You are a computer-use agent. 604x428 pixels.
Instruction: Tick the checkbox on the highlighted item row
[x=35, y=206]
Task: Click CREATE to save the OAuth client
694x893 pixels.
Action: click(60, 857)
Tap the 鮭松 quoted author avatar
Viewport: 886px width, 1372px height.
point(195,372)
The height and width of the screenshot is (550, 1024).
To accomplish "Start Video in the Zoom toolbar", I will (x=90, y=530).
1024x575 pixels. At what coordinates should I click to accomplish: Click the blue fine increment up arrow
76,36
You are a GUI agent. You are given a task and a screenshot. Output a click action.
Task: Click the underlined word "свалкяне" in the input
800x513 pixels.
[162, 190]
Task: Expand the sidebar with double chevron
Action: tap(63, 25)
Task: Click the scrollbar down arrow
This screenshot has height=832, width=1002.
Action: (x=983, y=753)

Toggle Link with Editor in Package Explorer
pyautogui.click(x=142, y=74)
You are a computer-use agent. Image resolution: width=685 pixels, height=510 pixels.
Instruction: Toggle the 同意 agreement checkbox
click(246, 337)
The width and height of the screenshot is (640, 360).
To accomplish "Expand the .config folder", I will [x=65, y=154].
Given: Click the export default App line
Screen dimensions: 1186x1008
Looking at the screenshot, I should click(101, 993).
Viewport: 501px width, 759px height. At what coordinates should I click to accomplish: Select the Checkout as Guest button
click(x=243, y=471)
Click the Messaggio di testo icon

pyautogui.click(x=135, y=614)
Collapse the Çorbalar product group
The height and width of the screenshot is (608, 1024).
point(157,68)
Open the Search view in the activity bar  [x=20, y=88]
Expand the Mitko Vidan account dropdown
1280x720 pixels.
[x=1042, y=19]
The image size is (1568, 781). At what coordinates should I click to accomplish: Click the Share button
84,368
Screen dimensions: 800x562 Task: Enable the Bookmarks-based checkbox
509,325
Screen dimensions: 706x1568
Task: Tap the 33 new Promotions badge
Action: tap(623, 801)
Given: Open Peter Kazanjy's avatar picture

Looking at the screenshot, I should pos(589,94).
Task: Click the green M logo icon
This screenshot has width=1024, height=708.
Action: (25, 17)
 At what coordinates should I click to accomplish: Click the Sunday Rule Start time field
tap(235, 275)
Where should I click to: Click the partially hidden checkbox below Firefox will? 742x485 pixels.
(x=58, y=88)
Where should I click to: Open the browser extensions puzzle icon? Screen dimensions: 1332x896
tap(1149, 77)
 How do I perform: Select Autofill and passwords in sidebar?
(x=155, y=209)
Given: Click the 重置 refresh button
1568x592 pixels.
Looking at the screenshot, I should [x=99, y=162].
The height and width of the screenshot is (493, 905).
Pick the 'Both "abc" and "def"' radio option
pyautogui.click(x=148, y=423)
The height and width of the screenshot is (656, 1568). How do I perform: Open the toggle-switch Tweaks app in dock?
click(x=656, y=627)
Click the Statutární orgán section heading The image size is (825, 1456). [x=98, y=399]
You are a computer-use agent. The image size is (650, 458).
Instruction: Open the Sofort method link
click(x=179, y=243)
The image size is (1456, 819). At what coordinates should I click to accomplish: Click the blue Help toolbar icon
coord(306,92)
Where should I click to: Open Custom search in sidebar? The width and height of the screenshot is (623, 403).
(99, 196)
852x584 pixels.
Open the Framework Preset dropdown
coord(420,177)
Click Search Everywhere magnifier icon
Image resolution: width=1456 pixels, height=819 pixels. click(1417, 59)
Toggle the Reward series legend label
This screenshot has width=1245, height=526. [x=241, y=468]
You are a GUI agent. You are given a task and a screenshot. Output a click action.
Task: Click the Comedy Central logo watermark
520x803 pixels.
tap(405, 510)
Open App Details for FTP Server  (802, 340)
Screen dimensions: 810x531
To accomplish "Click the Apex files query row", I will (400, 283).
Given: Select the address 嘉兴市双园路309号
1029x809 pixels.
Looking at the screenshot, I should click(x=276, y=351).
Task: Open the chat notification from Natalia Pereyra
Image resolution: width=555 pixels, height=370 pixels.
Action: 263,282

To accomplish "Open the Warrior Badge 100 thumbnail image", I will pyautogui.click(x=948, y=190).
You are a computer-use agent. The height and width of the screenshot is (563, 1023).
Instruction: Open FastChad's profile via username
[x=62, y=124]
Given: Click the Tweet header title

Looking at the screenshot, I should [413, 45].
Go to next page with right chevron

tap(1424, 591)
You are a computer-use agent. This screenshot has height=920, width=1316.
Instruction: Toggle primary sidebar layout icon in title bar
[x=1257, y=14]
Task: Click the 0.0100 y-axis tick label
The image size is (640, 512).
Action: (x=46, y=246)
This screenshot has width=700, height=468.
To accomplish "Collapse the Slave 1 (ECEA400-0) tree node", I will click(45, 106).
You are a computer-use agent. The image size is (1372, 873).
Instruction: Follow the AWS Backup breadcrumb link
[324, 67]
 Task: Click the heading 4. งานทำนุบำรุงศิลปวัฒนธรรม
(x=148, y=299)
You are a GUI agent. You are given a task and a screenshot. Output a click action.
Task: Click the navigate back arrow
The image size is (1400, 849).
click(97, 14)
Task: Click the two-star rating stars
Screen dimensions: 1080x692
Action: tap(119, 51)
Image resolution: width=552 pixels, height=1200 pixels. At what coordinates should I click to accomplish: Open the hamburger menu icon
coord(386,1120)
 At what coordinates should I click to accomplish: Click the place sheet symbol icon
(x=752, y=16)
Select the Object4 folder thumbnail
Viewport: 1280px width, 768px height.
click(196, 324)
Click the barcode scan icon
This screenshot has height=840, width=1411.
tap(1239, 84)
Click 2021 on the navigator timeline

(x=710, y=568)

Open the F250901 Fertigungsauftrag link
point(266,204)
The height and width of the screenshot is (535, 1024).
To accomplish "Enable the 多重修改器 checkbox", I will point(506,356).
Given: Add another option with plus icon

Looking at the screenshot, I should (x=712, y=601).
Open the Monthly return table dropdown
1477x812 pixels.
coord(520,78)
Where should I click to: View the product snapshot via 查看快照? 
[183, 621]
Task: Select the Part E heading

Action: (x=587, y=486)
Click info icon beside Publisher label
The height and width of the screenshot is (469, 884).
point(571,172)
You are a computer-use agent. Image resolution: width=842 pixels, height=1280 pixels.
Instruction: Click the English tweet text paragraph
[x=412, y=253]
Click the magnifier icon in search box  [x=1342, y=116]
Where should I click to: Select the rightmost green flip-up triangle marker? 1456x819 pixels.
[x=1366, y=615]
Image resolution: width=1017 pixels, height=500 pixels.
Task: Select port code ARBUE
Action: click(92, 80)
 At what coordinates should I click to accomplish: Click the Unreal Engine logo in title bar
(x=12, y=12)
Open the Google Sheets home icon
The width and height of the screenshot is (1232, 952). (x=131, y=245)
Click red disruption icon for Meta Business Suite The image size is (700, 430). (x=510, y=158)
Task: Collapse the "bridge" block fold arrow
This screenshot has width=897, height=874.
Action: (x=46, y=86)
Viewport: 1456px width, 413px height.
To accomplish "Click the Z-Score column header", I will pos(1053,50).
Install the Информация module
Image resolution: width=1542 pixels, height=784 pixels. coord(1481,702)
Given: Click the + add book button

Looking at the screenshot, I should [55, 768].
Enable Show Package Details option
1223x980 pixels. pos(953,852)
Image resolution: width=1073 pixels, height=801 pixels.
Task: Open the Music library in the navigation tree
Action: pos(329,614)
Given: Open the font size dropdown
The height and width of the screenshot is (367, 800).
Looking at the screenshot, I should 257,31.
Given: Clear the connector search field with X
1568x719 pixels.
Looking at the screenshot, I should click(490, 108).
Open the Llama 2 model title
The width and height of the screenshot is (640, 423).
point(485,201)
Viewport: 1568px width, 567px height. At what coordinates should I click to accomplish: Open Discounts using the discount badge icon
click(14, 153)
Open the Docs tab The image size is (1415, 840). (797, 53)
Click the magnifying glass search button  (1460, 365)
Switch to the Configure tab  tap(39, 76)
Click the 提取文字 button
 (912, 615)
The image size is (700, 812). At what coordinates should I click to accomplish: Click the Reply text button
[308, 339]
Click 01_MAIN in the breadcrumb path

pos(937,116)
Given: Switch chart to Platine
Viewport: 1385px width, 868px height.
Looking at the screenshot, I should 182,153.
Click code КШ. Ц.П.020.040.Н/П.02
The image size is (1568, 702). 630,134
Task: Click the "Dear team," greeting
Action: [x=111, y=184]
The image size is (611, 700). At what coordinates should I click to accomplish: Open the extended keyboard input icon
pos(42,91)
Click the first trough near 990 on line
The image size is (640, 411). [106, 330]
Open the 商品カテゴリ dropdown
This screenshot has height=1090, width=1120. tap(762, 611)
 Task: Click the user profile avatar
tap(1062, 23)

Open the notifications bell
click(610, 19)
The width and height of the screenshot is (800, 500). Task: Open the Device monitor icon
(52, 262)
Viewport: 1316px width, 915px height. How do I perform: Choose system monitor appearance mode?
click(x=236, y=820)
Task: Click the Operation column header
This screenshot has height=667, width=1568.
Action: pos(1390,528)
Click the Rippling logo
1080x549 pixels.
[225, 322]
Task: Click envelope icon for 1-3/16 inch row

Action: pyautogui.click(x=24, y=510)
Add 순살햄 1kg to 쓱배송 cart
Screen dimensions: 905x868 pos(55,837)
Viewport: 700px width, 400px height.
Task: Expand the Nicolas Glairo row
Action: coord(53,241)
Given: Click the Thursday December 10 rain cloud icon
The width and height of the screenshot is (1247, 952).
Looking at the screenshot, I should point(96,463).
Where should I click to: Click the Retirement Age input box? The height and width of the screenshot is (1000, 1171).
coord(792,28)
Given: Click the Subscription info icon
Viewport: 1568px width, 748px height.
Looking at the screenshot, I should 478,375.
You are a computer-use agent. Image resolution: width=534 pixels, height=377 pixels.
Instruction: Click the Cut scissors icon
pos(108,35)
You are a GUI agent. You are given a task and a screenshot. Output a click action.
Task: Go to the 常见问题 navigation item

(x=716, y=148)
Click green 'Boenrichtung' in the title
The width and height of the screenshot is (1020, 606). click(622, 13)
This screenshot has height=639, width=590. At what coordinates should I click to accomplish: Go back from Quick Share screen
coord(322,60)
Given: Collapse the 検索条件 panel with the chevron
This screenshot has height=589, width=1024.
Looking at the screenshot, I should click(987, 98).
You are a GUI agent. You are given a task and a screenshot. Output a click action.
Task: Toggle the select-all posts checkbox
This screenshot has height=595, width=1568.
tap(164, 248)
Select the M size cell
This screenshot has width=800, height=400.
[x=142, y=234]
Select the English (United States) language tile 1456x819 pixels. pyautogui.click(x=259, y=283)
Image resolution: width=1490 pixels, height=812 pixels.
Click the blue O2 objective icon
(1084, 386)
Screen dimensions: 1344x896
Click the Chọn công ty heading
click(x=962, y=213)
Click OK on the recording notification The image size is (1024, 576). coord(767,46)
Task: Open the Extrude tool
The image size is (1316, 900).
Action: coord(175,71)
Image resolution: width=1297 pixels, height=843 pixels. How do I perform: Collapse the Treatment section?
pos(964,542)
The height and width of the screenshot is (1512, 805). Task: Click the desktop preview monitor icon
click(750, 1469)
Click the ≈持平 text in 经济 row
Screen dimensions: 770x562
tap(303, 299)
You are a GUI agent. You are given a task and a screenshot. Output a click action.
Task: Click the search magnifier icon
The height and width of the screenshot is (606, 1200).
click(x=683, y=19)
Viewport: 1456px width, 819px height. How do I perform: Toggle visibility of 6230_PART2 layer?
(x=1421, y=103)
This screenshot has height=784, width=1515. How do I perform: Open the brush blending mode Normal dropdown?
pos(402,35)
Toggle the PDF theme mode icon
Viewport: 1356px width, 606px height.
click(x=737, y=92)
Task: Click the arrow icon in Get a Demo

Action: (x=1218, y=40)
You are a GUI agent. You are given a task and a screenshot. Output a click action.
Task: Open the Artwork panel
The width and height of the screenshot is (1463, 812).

____________________

Retype the stretch of items from the line containing "Click green 'Boenrichtung' in the title" through the line containing "pos(964,542)", keeping every line identical to the original.

Click green 'Boenrichtung' in the title
The width and height of the screenshot is (1020, 606). click(622, 13)
This screenshot has height=639, width=590. At what coordinates should I click to accomplish: Go back from Quick Share screen
coord(322,60)
Given: Collapse the 検索条件 panel with the chevron
This screenshot has height=589, width=1024.
Looking at the screenshot, I should click(987, 98).
You are a GUI agent. You are given a task and a screenshot. Output a click action.
Task: Toggle the select-all posts checkbox
This screenshot has height=595, width=1568.
tap(164, 248)
Select the M size cell
This screenshot has width=800, height=400.
[x=142, y=234]
Select the English (United States) language tile 1456x819 pixels. pyautogui.click(x=259, y=283)
Image resolution: width=1490 pixels, height=812 pixels.
Click the blue O2 objective icon
(1084, 386)
Screen dimensions: 1344x896
Click the Chọn công ty heading
click(x=962, y=213)
Click OK on the recording notification The image size is (1024, 576). coord(767,46)
Task: Open the Extrude tool
The image size is (1316, 900).
Action: coord(175,71)
Image resolution: width=1297 pixels, height=843 pixels. How do I perform: Collapse the Treatment section?
pos(964,542)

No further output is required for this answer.